En los meses en que tuvimos amistad con Marianita y Jesús pudimos conocer al resto de sus hermanos, que una que otra vez eran enviados por la madre para entregarle a mi madre algún detalle. Un día Gabriel, el estudiante del Cobach, nos traía tamales. Otro día Aaron el taxista llegaba con agua de limón con chia. Armando el ayudante de su padre nos trajo una vez nopales. En todos había algo que no se le podía escapar ni siquiera a la niña simplona y despreocupada de nueve años que se había convertido en la mejor amiga de su hermana, y aunque todos trataban con un gran cariño tanto a Marianita como a Jesús, hay algo que recuerdo como si fuera hoy mismo y me sigue provocando la misma reflexión: Jesús siempre abrazó a sus hermanos y ellos a Jesús, como yo nunca he abrazado a los míos.
En esa familia humilde de diez hijos y una madre enferma de obesidad, existía un profundo amor y respeto del uno hacía el otro, y a Jesús lejos de ser una molestia o una carga para sus hermanos, lo abrazaban como si fuera una hermosa bendición por la que seguramente darían gracias todos los días.

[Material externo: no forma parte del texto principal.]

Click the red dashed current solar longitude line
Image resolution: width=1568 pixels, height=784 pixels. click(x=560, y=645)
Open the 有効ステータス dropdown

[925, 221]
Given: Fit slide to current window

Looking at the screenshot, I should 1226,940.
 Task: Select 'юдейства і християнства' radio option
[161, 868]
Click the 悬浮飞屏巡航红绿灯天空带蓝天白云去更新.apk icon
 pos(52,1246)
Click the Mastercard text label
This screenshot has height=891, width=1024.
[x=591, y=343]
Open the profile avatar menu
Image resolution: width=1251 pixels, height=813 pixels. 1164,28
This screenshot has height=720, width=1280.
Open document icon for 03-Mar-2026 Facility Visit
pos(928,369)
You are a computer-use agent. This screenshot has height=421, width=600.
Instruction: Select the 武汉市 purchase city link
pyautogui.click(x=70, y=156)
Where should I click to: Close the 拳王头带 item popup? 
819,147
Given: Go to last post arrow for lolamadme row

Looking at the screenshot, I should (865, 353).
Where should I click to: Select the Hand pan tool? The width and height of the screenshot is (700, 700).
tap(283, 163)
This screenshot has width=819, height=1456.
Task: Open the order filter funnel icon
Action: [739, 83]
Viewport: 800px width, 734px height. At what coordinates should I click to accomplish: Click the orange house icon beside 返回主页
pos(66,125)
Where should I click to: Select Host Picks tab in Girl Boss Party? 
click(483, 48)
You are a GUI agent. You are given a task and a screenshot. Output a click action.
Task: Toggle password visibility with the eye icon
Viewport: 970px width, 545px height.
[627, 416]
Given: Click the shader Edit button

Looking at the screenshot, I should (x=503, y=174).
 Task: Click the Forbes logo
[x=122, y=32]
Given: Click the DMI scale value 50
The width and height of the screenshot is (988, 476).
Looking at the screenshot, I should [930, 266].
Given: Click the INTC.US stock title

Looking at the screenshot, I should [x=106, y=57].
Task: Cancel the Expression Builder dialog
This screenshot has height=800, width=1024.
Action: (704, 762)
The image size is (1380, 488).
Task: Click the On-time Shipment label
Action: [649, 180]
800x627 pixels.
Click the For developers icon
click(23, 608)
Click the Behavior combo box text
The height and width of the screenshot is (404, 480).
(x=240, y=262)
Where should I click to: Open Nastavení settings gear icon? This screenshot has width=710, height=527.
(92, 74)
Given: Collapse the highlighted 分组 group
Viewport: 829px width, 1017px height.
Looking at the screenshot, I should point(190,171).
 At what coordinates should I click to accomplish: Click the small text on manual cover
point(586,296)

Un día tuvimos que mudarnos de nuestra casa. Marianita no quiso despedirse de nosotros, y no fue a nuestra casa por una semana. El día que nos marchábamos, mi madre sacó el coche del garage, y nos dejó a tres niños y cinco maletas, esperándola fuera mientras cerraba el portón. Yo no pensaba en Marianita. Ni me acordaba de ellos, pues mi mente iba llena de preguntas que nunca pude hacerle a mi madre.
De pronto una voz muy familiar se escuchaba acercándose rápidamente desde no muy lejos. Voltee a ver por la ventana trasera, era Jesús, corriendo y preguntando adónde íbamos, si regresaríamos a visitarlos, y a decirnos que nos iba a extrañar:
– Aha, aha, ah…..aha, aha.ah….aha, aha ah….
Mi madre no detuvo el coche. Seguramente como nosotros, también lloraba.